ETH Zürich, Vladimir-Prelog-Weg 3, HCI, 8093 Zürich, Switzerland.
J Am Chem Soc. 2020 Dec 23;142(51):21548-21555. doi: 10.1021/jacs.0c11025. Epub 2020 Dec 10.
Unprotected, primary 2-azidoamines are versatile precursors to vicinal diamines, which are among the most common motifs in biologically active compounds. Herein, we report their operationally simple synthesis through an iron-catalyzed difunctionalization of alkenes. A wide array of alkene substrates are tolerated, including complex drug-like molecules and a tripeptide. Facile derivatizations of the azidoamine group demonstrate the versatility of this masked diamine motif in chemoselective, orthogonal transformations. Applications of the methodology in the concise synthesis of RO 20-1724 as well as in the formal total syntheses of both (±)-hamacanthin B and (±)-quinagolide further demonstrate the broad synthetic potential of this highly functional-group-tolerant reaction.

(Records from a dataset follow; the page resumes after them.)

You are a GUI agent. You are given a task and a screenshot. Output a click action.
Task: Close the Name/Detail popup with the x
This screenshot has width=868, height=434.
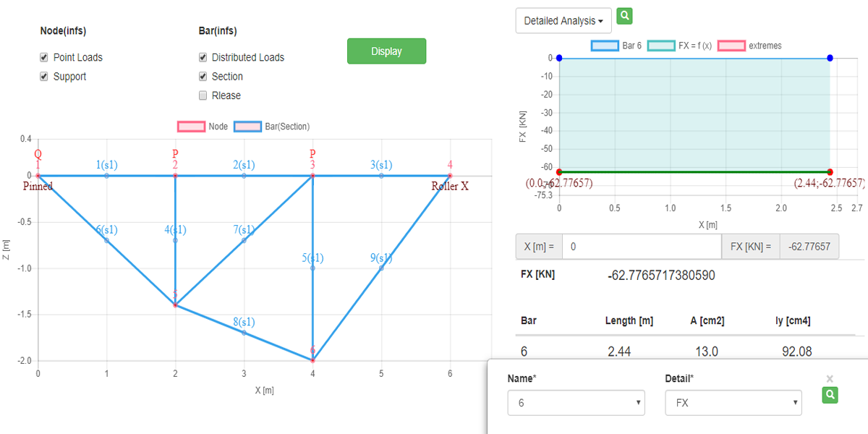click(x=830, y=378)
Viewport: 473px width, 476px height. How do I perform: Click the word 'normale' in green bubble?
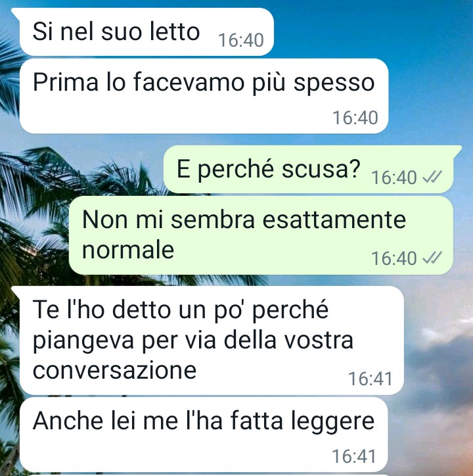pyautogui.click(x=128, y=250)
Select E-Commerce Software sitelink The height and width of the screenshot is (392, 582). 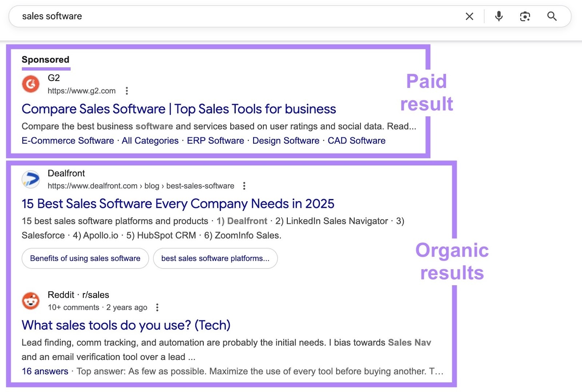pos(68,141)
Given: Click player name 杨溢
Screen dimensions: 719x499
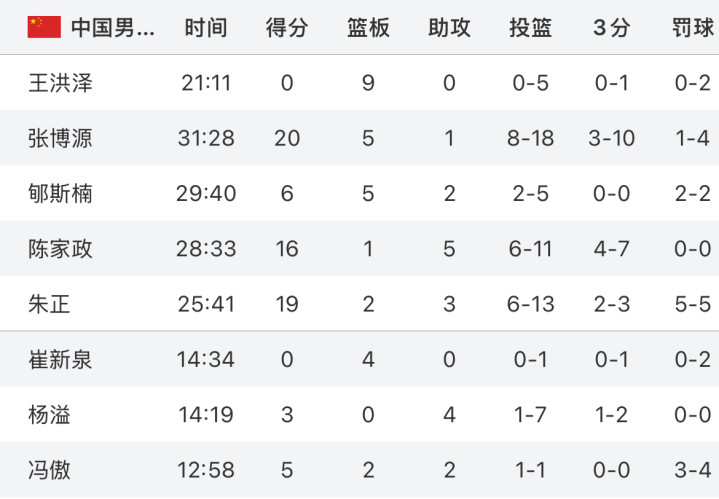Looking at the screenshot, I should click(50, 415).
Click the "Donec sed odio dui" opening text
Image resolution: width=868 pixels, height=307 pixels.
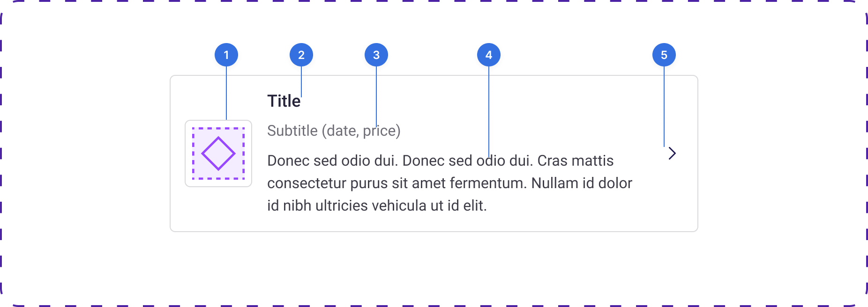pos(333,161)
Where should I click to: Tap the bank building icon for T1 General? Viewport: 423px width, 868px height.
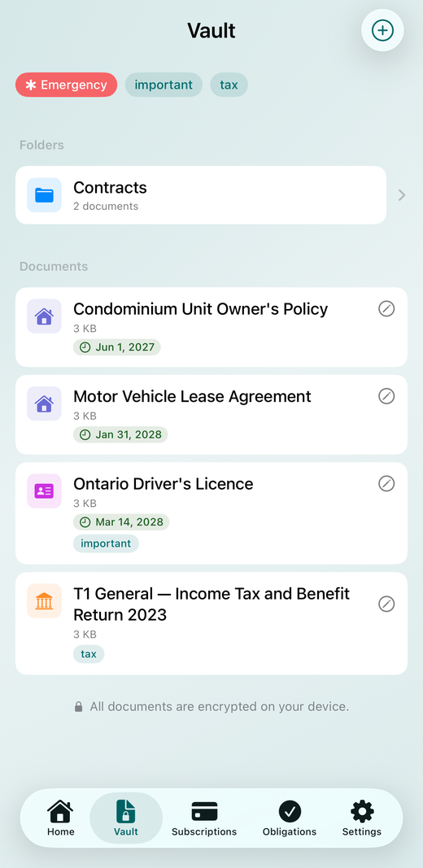44,600
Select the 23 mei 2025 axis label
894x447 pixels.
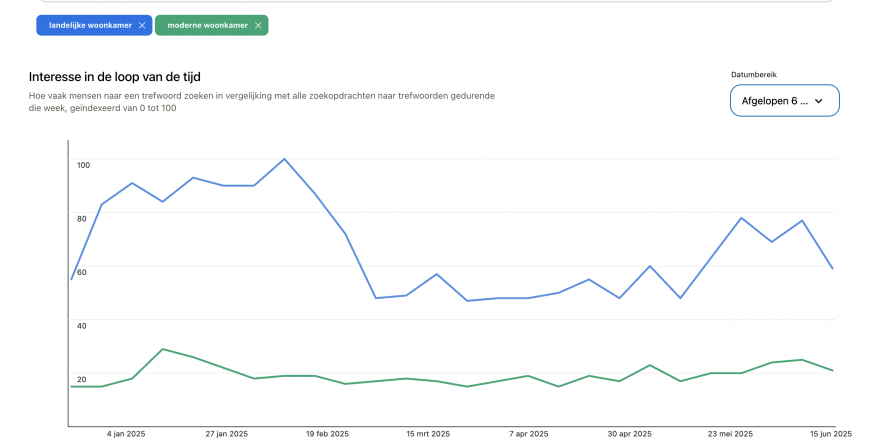point(730,434)
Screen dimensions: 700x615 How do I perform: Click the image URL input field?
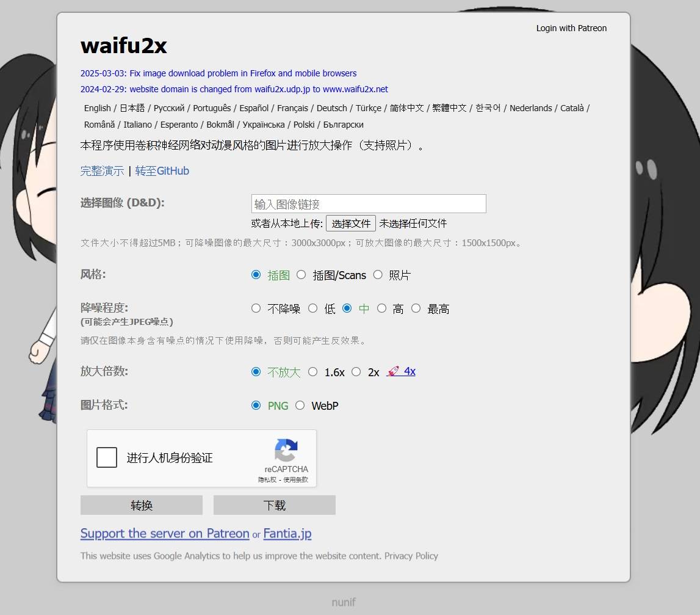point(369,204)
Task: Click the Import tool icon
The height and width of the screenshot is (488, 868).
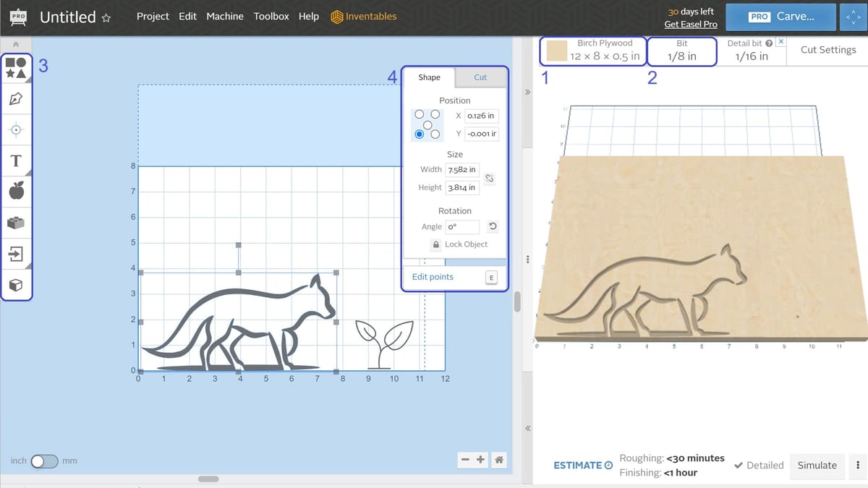Action: point(16,253)
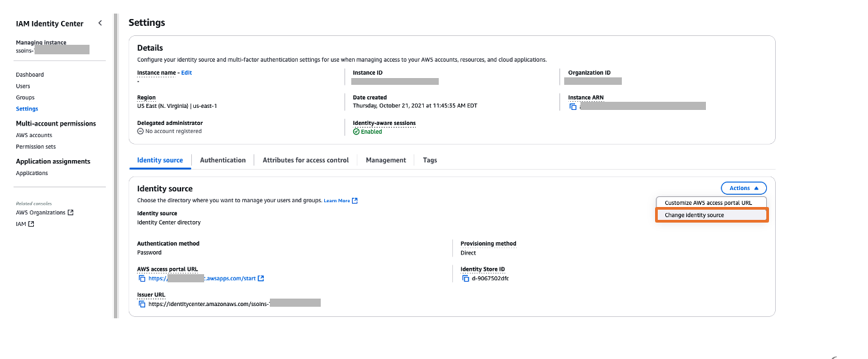Copy the Identity Store ID
This screenshot has height=359, width=868.
coord(465,278)
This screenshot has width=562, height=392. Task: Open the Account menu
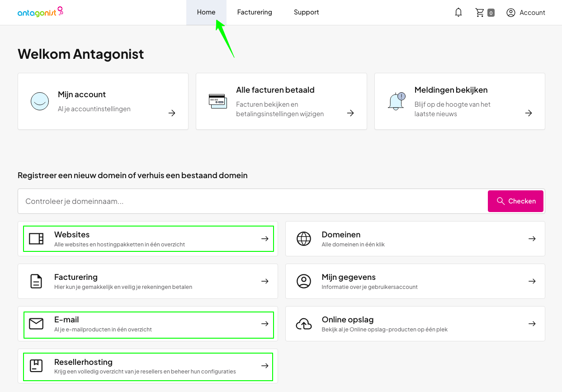click(526, 13)
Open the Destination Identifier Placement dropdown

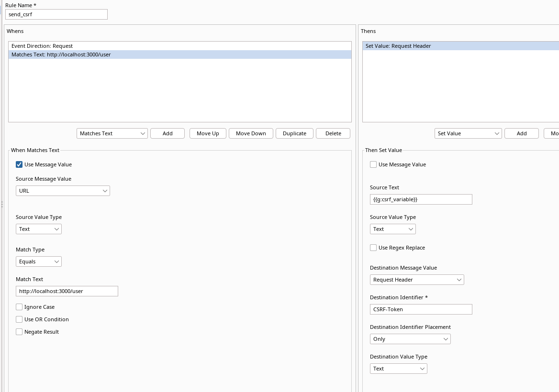(410, 338)
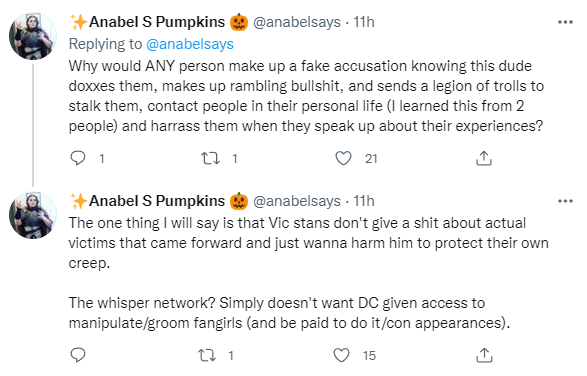The image size is (587, 376).
Task: Open the tweet text about the whisper network
Action: tap(289, 313)
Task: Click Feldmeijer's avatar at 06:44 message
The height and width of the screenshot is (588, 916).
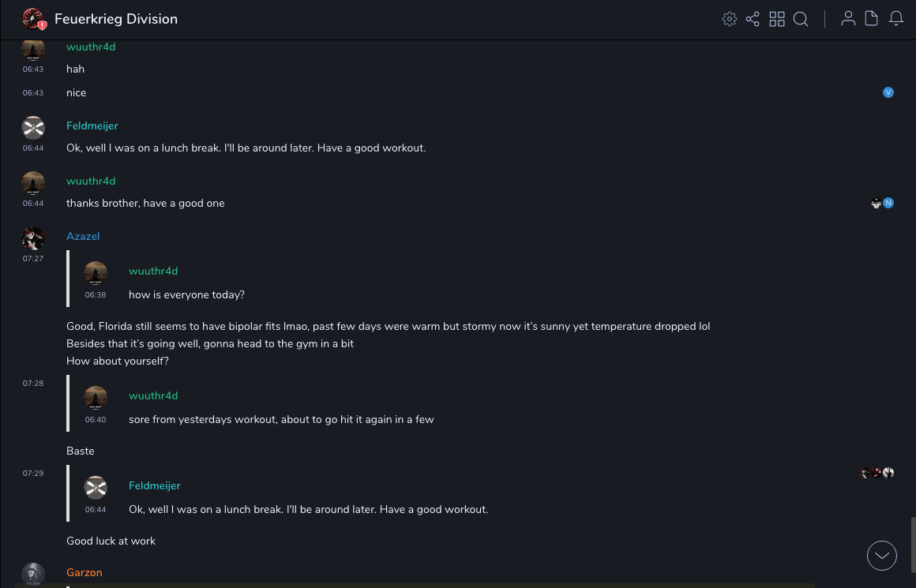Action: click(33, 128)
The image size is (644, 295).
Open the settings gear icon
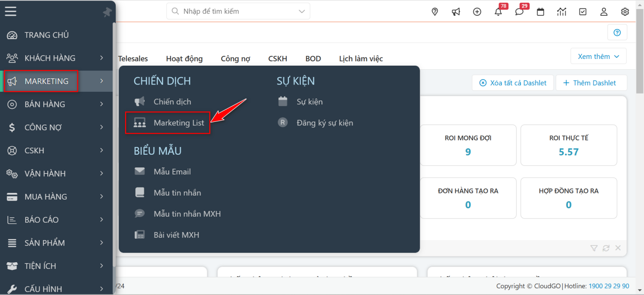click(x=625, y=12)
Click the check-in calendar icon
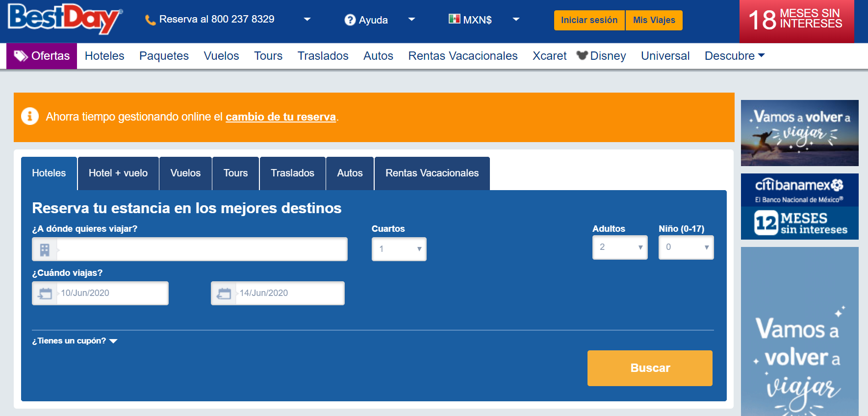868x416 pixels. tap(45, 294)
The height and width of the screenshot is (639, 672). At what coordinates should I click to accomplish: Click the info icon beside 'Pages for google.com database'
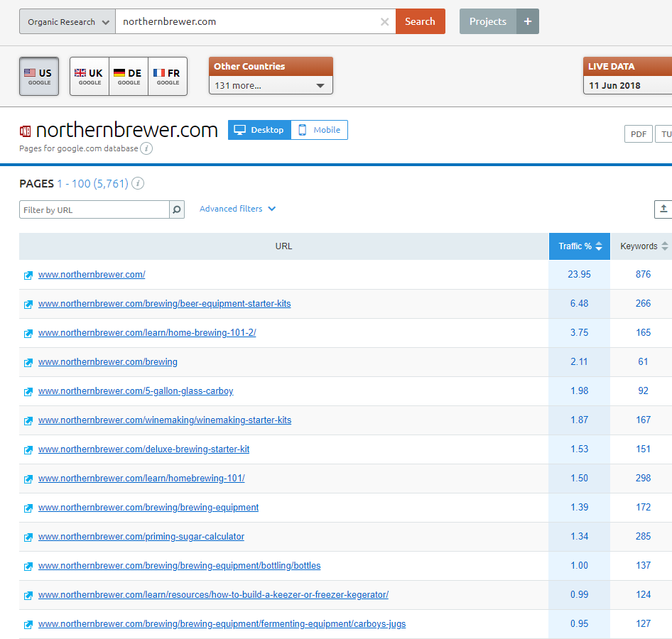click(146, 149)
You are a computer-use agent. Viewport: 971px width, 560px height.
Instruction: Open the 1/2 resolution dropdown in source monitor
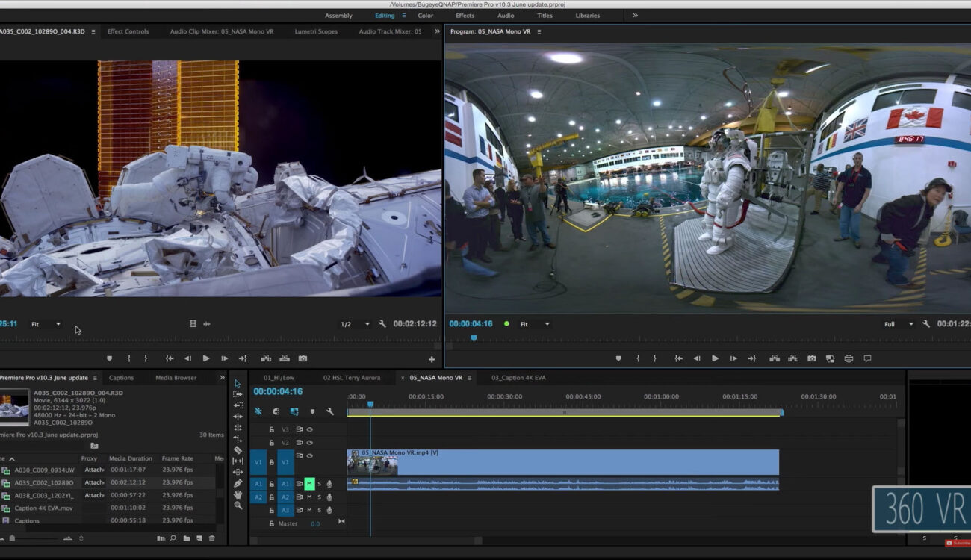[x=355, y=323]
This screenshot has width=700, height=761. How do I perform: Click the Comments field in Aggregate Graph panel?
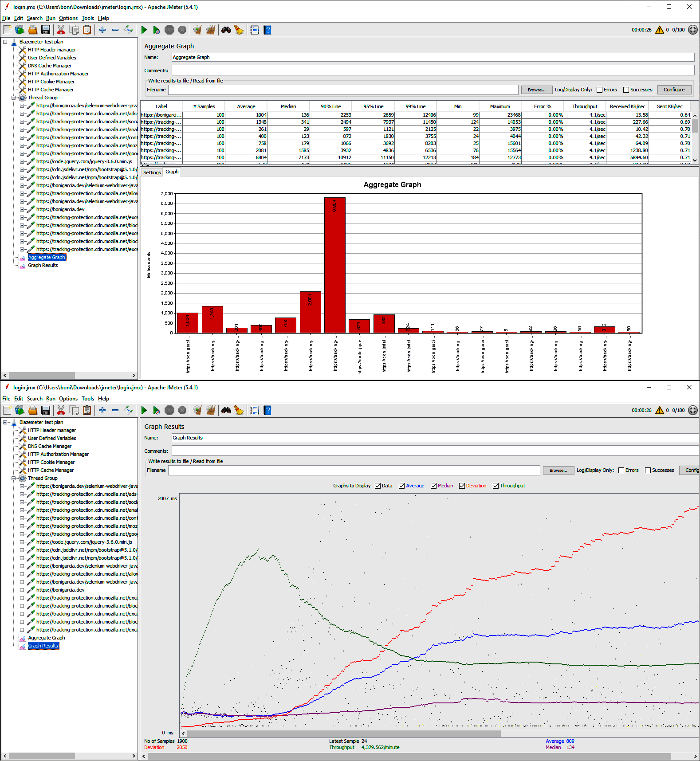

未保护的伯 2-叠氮胺是顺式二胺的多功能前体,顺式二胺是生物活性化合物中最常见的结构单元之一。在此,我们报告了通过铁催化的烯烃双官能化反应来实现其操作简单的合成方法。该反应对各种烯烃底物都具有耐受性,包括复杂的类药物分子和三肽。叠氮胺基团的易衍生化展示了这种掩蔽的二胺结构单元在化学选择性、正交转化中的多功能性。该方法在 RO 20-1724 的简洁合成以及 (±)-hamacanthin B 和 (±)-quinagolide 的正式全合成中的应用进一步证明了这种高度官能团容忍反应的广泛合成潜力。